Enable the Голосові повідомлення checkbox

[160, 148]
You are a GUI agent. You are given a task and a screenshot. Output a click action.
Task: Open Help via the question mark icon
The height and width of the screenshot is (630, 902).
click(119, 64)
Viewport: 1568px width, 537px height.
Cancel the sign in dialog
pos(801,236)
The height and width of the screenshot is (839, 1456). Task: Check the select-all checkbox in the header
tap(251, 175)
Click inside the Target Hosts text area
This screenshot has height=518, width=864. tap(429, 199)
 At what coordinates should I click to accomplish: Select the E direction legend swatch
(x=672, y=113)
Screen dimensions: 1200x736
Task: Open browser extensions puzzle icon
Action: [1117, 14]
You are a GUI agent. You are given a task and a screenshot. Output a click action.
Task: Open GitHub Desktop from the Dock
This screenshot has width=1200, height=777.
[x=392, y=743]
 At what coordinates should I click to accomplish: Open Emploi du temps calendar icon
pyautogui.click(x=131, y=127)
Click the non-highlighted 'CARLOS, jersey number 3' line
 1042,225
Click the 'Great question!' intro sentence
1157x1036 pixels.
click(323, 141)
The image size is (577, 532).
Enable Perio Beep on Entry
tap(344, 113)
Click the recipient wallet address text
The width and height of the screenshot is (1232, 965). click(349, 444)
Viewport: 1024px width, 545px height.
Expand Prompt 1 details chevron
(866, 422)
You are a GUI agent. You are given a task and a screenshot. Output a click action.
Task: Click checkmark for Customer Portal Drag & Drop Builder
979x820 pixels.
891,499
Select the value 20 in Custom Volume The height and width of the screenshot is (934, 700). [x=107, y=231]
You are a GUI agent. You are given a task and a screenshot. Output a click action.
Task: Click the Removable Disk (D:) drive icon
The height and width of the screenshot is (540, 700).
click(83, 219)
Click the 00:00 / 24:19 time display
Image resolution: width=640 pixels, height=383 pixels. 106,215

[Problem]
With every line intact, reproduce the listing verbatim.

[Response to this exercise]
Enable the Голосові повідомлення checkbox

[160, 148]
You are a GUI agent. You are given a task and a screenshot. Output a click action.
Task: Open Help via the question mark icon
The height and width of the screenshot is (630, 902).
click(119, 64)
Viewport: 1568px width, 537px height.
Cancel the sign in dialog
pos(801,236)
The height and width of the screenshot is (839, 1456). Task: Check the select-all checkbox in the header
tap(251, 175)
Click inside the Target Hosts text area
This screenshot has height=518, width=864. tap(429, 199)
 At what coordinates should I click to accomplish: Select the E direction legend swatch
(x=672, y=113)
Screen dimensions: 1200x736
Task: Open browser extensions puzzle icon
Action: [1117, 14]
You are a GUI agent. You are given a task and a screenshot. Output a click action.
Task: Open GitHub Desktop from the Dock
This screenshot has width=1200, height=777.
[x=392, y=743]
 At what coordinates should I click to accomplish: Open Emploi du temps calendar icon
pyautogui.click(x=131, y=127)
Click the non-highlighted 'CARLOS, jersey number 3' line
 1042,225
Click the 'Great question!' intro sentence
1157x1036 pixels.
click(323, 141)
The image size is (577, 532).
Enable Perio Beep on Entry
tap(344, 113)
Click the recipient wallet address text
The width and height of the screenshot is (1232, 965). click(349, 444)
Viewport: 1024px width, 545px height.
Expand Prompt 1 details chevron
(866, 422)
You are a GUI agent. You are given a task and a screenshot. Output a click action.
Task: Click checkmark for Customer Portal Drag & Drop Builder
979x820 pixels.
891,499
Select the value 20 in Custom Volume The height and width of the screenshot is (934, 700). [x=107, y=231]
You are a GUI agent. You are given a task and a screenshot. Output a click action.
Task: Click the Removable Disk (D:) drive icon
The height and width of the screenshot is (540, 700).
click(83, 219)
Click the 00:00 / 24:19 time display
Image resolution: width=640 pixels, height=383 pixels. 106,215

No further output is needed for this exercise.